── Supplied data ──

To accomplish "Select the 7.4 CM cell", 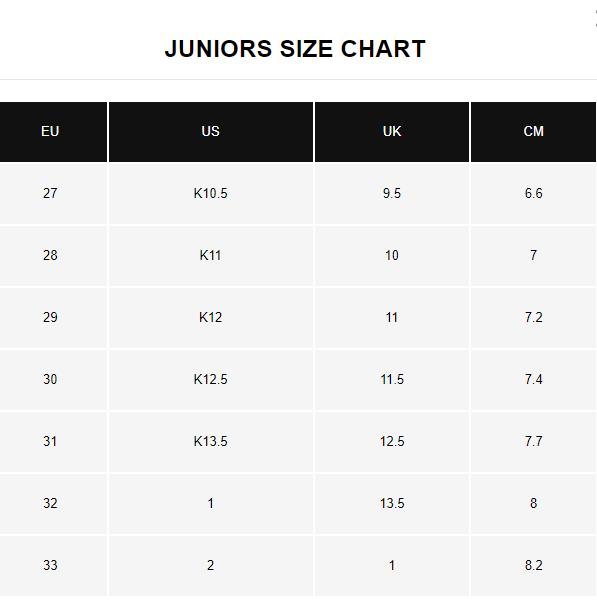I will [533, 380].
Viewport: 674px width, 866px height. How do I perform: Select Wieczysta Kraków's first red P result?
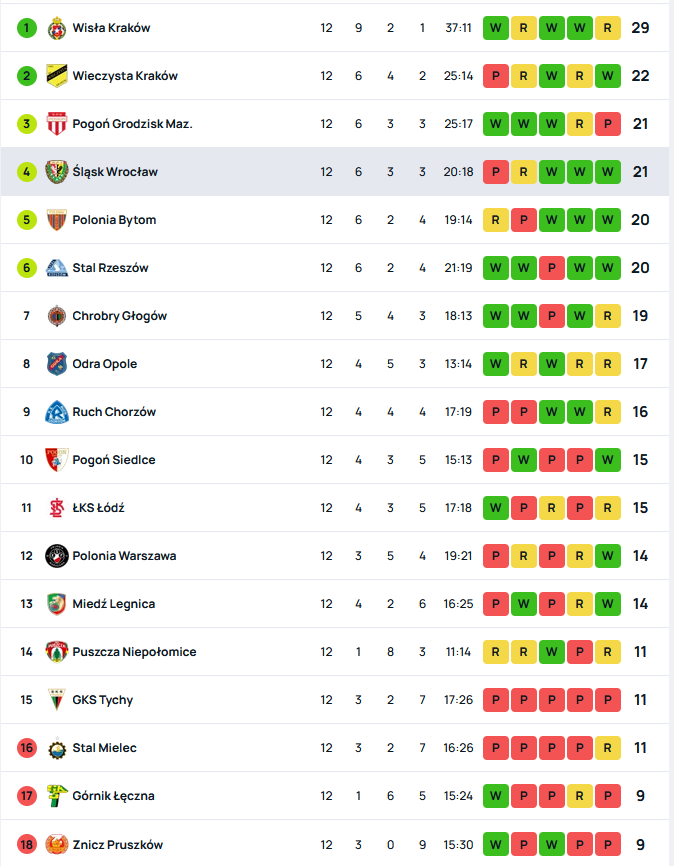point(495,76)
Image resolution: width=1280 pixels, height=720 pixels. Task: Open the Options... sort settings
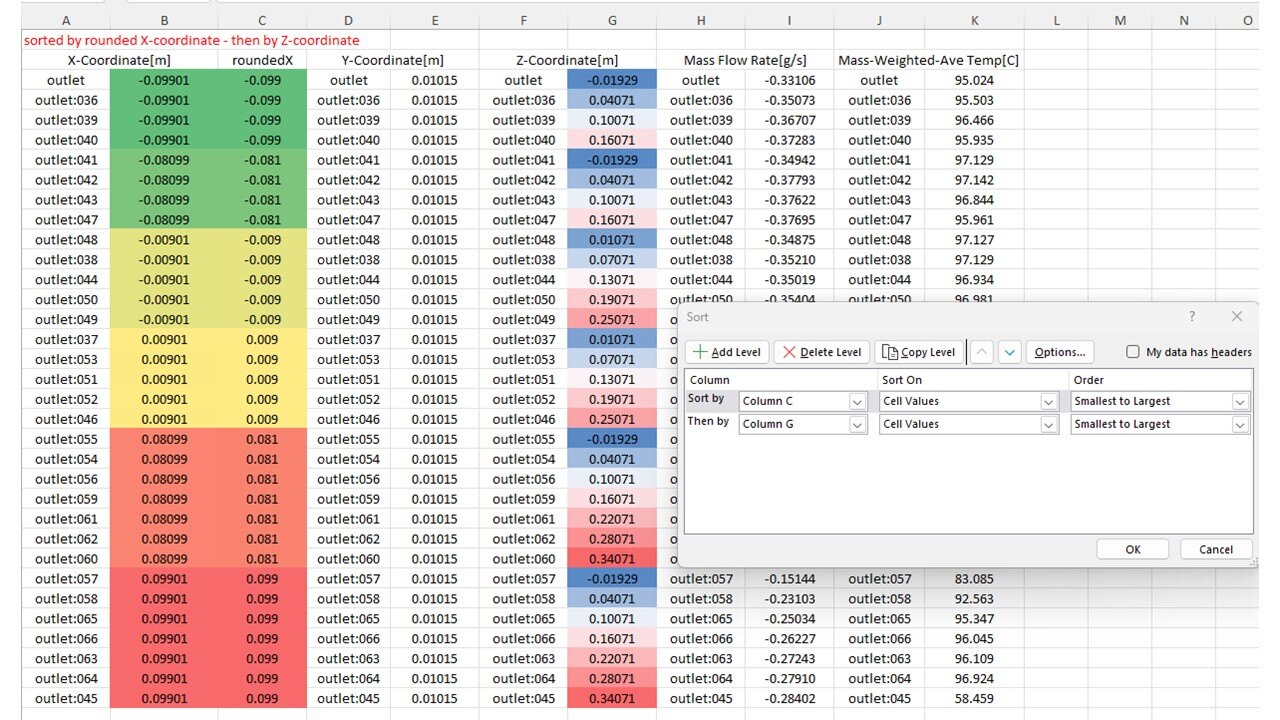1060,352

───

§ **Work to complete**:
"Image resolution: width=1280" marks the first line to copy; copy that line and every line after it through the last line of the listing, exactly and without pictures.

§ **Answer for the task**:
Image resolution: width=1280 pixels, height=720 pixels. Task: Open the Options... sort settings
1060,352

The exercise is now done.